In a banner week for local vermin infestations, five South Florida restaurants temporarily shut down after state inspectors found pests crawling over cookies and cut vegetables, on a loaf of Asiago cheese bread, and inside a bag of wonton chips.
Two fast-food chains — Arby’s in Fort Lauderdale and Panera Bread in Weston — were ordered closed along with Fern Gully Grill in Lauderdale Lakes and Restaurant El Limon in Lake Worth. Kiko Japanese and Thai Restaurant in Plantation, originally shut July 7, remains closed.
The South Florida Sun Sentinel highlights restaurant inspections in Broward and Palm Beach counties from the Florida Department of Business and Professional Regulation. We cull through hundreds of restaurant and bar inspections that happen weekly and spotlight places ordered shut for “high-priority violations,” like improper food temperatures or dead cockroaches.
Sun Sentinel readers can browse full Broward, Palm Beach and Miami-Dade county reports on our state inspection map, updated weekly (usually Monday) with fresh data pulled from the Florida DBPR website.
Any restaurant that fails inspections must stay closed until it passes a follow-up state inspection. If you spotted a possible violation and wish to file a complaint, contact Florida DBPR here. (But don’t contact us: The Sun Sentinel doesn’t inspect restaurants.)
Kiko Japanese and Thai Restaurant
801 S. University Drive, Suite C – 112, Plantation
Ordered shut: July 7, reopened July 8, temporarily shut again July 9, and remains closed as of July 12
Why: Inspectors spotted 19 violations (five high-priority), including seven live “small flying insects” in the kitchen, food storage, bar floor drains and sushi bar, and six live cockroaches “crawling directly on wonton chips in an open container,” on the sushi bar prep table, on a container with in-use utensils, on a container with seasonings in dry storage, and “inside the oven at cook line.” They also spotted 11 dead cockroaches “on the floor beside soy sauce container” and inside a “closed container of flour on dry storage shelf.” The restaurant was ordered to stop selling and toss its flour and wonton chips due to “not being in a wholesome, sound condition.” Kiko was allowed to reopen July 8, although the follow-up inspection found 11 dead roaches “by table with condiments and clean utensils” and near a shelf with cooked wonton and taco shells and 14 more live roaches “behind stove and fryer station,” on a clean pan and atop a reach-in cooler with containers of cooked wonton and tacos.
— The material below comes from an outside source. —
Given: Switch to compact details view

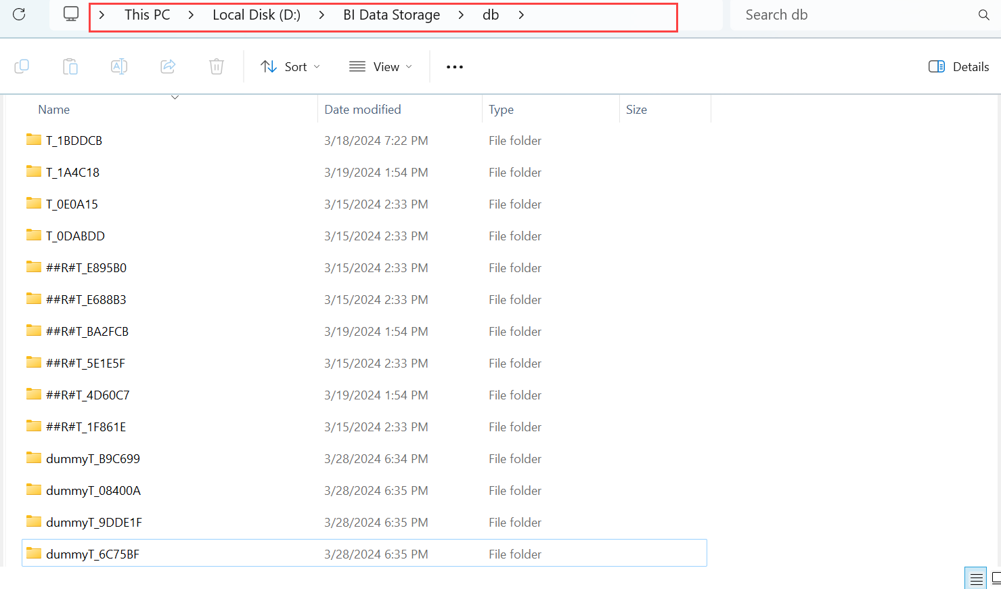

Inspectors shut down Kiko again on July 9 when a third inspection found 21 more dead roaches and 21 live ones crawling under the prep table, sink and “in soda machine empty ice bin behind sushi bar.” The restaurant remains closed as of July 12 until it passes a final inspection.
924 NW 62nd St., Fort Lauderdale
Ordered shut: July 7, allowed to reopen July 8
Why: Seven violations (five high-priority), including 21 live flies landing “on cookies on prep table,” on the meat slicer, on employees’ break table, on cases of syrups, on “a prep table where breads are toasted,” and “on the rim of uncovered container of Buffalo sauce.” Inspectors told Arby’s to toss its cookies because the food was “contaminated by flies” – but the Buffalo sauce, curiously, was allowed to stay. An inspector spotted one employee picking “up [chicken] tenders from floor and discarded, then continued to package fries” without changing gloves or washing hands. The restaurant was allowed to reopen July 8 when inspectors found zero violations.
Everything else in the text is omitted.